DATA SUPPLIED: Begin
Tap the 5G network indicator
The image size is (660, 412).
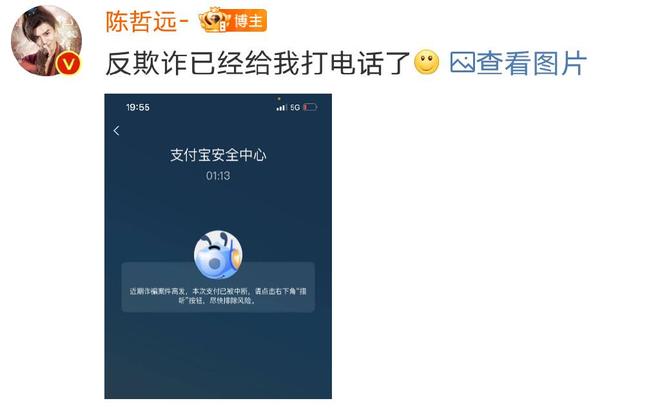295,108
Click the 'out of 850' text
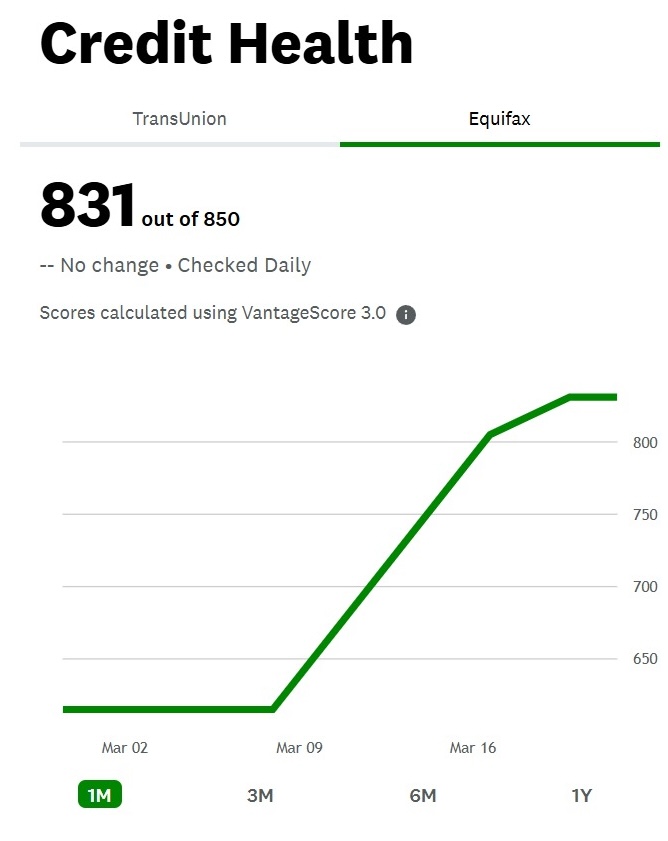Image resolution: width=668 pixels, height=841 pixels. click(x=190, y=219)
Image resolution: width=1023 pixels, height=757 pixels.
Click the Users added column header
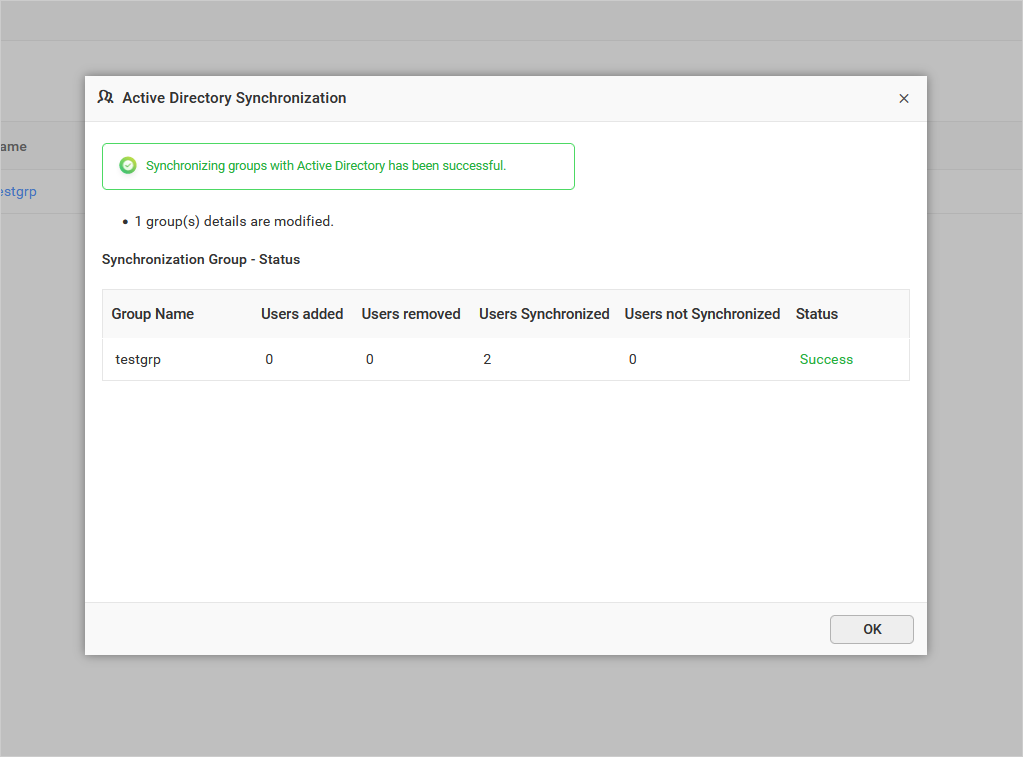click(302, 313)
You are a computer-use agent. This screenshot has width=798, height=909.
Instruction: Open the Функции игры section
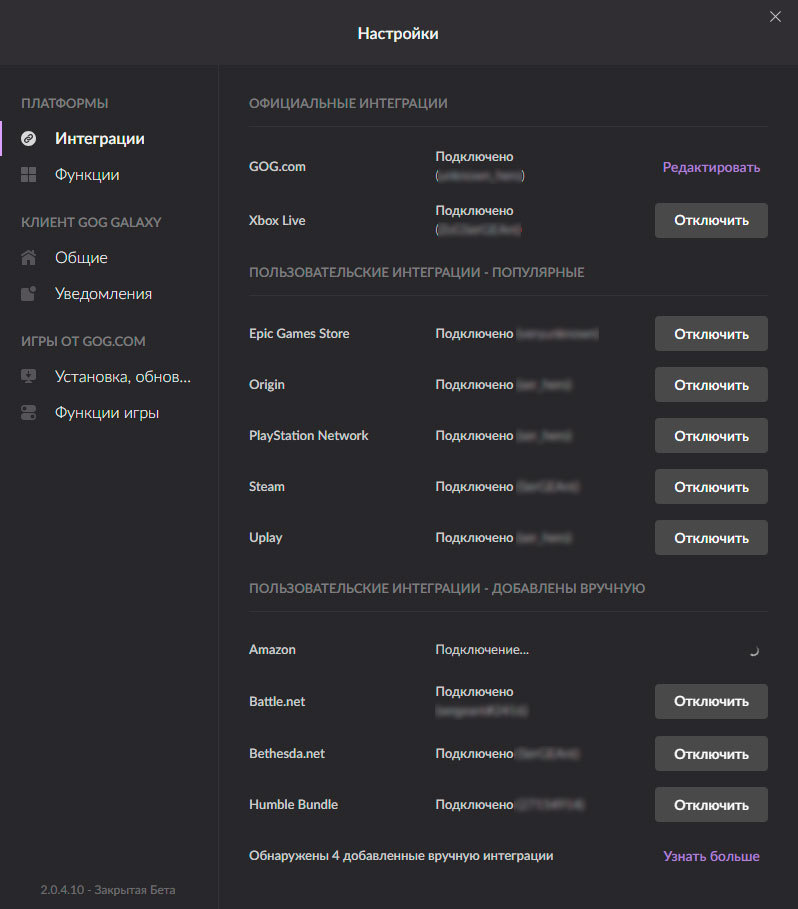(x=106, y=413)
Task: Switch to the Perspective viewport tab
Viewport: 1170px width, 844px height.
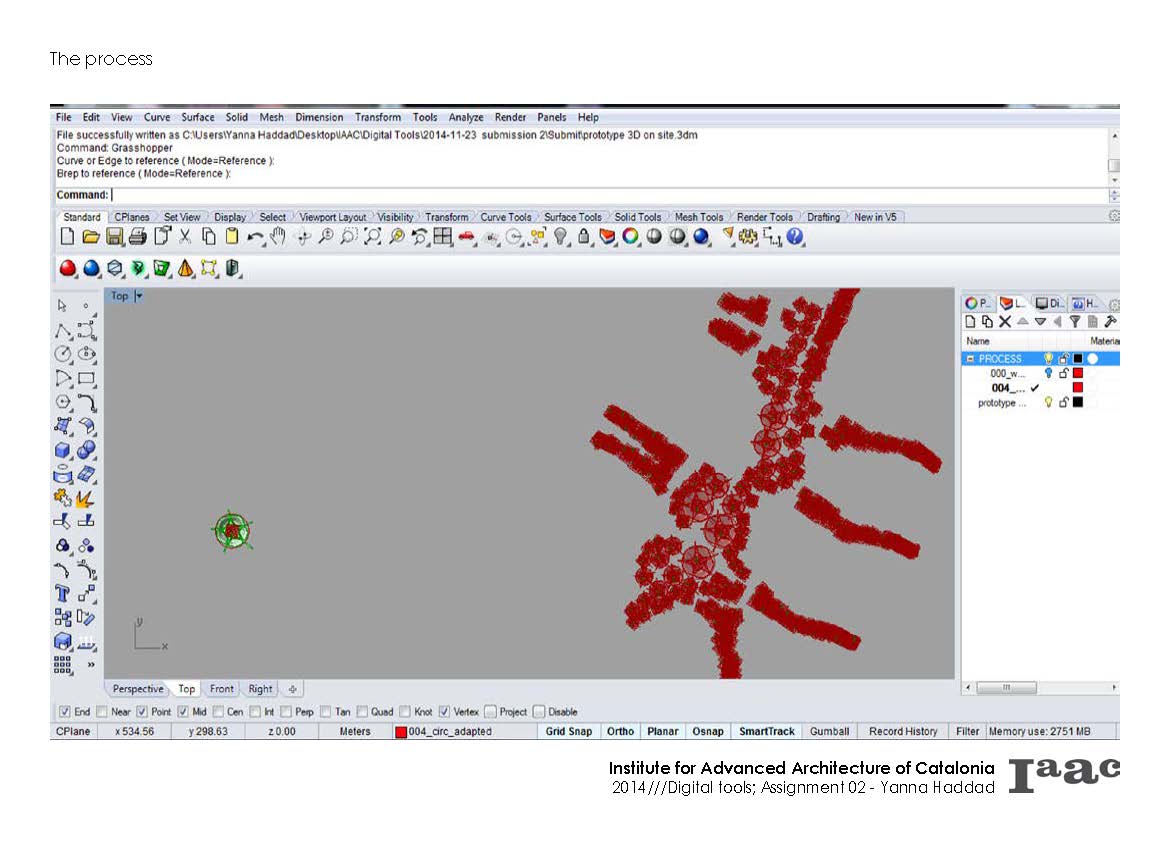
DATA SUPPLIED: End
Everything from the line with "Image resolution: width=1023" through the last line above should be reproduced exactly, both ends included; pictures must be omitted.

Image resolution: width=1023 pixels, height=757 pixels.
Click the Users added column header
click(302, 313)
You are a computer-use agent. This screenshot has width=798, height=909.
Instruction: Open the Функции игры section
(x=106, y=413)
Task: Switch to the Perspective viewport tab
Viewport: 1170px width, 844px height.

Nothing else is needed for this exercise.